Мадам Гаупт жарила свинину с луком и оставила дверь полуоткрытой, чтобы лучше вытягивало чад. Когда Юргис постучал, дверь совсем раскрылась, и он увидел хозяйку с запрокинутой над головой черной бутылкой. Он постучал громче, и тогда женщина спохватилась и поставила бутылку. Мадам Гаупт была невероятно толстая голландка, переваливавшаяся при ходьбе, словно шлюпка на океанских волнах, отчего посуда в буфете подпрыгивала и дребезжала. На ней был грязный синий капот, а зубы у нее были черные.
— В чем дело? — спросила она, заметив Юргиса.
Он бежал всю дорогу как сумасшедший и так запыхался, что едва мог говорить. Волосы у него растрепались, глаза блуждали — он был похож на выходца с того света.
— Моя жена! — с трудом проговорил он. — Идите скорей!

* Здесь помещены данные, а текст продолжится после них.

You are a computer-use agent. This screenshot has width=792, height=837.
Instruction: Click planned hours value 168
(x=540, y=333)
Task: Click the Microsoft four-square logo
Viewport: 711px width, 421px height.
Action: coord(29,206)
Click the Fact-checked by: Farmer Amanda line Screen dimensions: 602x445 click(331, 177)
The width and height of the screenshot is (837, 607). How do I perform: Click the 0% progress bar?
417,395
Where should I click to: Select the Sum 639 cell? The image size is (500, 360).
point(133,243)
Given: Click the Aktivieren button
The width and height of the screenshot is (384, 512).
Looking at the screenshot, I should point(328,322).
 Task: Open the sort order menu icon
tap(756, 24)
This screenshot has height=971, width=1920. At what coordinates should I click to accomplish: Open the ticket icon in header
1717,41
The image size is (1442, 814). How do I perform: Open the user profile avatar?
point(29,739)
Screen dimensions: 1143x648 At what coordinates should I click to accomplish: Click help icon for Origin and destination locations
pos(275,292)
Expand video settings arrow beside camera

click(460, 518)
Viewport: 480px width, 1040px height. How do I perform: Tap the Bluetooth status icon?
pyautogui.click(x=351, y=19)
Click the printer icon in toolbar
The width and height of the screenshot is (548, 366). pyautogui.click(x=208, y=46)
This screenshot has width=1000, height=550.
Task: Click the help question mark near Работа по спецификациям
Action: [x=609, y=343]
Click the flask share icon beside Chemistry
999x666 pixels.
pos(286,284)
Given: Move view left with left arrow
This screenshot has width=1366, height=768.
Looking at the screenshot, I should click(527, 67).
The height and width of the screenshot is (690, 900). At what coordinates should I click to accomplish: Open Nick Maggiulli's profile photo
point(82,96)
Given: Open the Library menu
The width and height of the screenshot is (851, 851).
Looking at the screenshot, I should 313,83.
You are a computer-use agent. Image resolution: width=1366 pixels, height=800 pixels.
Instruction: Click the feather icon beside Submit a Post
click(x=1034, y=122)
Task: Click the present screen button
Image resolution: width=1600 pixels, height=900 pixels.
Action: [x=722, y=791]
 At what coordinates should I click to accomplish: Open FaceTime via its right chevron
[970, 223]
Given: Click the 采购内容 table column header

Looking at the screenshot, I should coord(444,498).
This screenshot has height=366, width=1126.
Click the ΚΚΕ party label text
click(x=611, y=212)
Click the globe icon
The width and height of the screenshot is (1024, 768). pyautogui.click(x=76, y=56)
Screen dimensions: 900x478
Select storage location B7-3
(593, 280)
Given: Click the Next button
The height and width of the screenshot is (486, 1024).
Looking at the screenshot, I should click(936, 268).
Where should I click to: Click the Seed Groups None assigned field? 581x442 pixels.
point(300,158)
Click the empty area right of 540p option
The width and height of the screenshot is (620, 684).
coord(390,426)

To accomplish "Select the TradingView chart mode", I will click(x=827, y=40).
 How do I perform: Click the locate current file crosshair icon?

Мадам Гаупт сдвинула сковороду на край плиты и вытерла руки о капот.
— Вы хотите, чтобы я на роды пошла?
— Да.
— Я только что с родов и не успела даже пообедать. Впрочем, если это так спешно…
— Да! — выкрикнул он.
— Ну что ж! Пожалуй, пойду. Сколько вы заплатите?
— Я… я… а сколько вы хотите? — пробормотал Юргис.
— Двадцать пять долларов.
У него вытянулось лицо.
— Я столько не могу, — сказал он.
Голландка пристально посмотрела на него.
— Сколько же вы дадите? — спросила она.
— Платить надо теперь, сейчас же?
— Да. Так поступают все мои клиенты.